According to church historian, Brian Fletcher, “Anglicans believed that the monarchy possessed divine attributes”. They “took pride in the fact that at the apex of government stood one of their own faith — a claim no other denomination could make”. From Federation in 1901 until 1962, therefore, the Anglican Church helped keep alive in Australia cultural and other values that derived from Britain. Indeed, “it endowed empire, monarchy, and race with a religious sanction”.204
By the Sixties, however, Anglicans responded to the radical nationalist intellectual movement that drove a wedge between the Britannic heritage and Australian identity, between ethnic and civic nationalism.205 The rise of “ocker nationalism” was assisted greatly by the Australia’s geopolitical shift from the British to the American sphere of influence.

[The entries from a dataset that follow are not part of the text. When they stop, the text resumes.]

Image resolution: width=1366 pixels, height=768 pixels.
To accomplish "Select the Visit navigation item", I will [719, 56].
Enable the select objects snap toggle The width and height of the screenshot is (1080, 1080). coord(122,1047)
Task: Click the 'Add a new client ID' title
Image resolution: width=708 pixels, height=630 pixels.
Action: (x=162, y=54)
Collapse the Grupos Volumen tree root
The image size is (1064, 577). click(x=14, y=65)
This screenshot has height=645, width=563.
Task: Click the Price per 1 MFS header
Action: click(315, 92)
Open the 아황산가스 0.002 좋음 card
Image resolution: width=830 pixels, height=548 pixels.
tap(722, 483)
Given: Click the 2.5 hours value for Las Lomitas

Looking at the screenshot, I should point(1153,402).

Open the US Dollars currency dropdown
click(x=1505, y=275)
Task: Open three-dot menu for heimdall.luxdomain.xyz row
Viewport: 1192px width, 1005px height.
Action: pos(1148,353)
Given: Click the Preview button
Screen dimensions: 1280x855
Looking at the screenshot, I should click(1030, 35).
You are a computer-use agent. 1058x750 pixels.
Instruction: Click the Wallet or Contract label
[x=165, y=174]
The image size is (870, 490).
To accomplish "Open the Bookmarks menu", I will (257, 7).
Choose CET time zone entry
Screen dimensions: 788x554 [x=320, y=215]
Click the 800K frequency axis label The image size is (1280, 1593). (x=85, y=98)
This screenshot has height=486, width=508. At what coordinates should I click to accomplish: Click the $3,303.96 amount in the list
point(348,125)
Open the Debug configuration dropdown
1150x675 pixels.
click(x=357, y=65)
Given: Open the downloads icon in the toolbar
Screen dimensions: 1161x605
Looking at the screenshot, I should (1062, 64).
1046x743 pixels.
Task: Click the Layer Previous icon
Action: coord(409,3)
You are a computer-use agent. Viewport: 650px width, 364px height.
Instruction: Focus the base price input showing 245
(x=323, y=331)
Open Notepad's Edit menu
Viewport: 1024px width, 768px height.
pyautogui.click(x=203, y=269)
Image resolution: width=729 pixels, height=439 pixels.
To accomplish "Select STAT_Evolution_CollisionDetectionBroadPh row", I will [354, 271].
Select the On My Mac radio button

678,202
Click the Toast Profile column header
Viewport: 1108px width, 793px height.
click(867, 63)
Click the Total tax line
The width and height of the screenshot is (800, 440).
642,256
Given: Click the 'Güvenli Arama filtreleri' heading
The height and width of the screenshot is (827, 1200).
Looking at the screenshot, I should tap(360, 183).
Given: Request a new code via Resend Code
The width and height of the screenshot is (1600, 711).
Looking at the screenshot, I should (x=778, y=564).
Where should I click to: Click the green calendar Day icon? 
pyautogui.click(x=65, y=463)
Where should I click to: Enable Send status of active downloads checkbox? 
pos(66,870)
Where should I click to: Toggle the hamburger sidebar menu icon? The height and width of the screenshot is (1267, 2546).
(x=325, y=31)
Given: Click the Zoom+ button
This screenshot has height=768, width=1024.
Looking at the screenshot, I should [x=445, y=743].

Some historians point to Britain’s entry into the Common Market as the decisive moment in such efforts to draw Australian national identity away from “the British embrace”.206 At the same time, successive waves of non-British European migration cleared the path for the gradual abolition of the White Australia Policy in the late Sixties and early Seventies.207 Within an astonishingly brief time, a multi-racial society was established in the nation’s largest cities.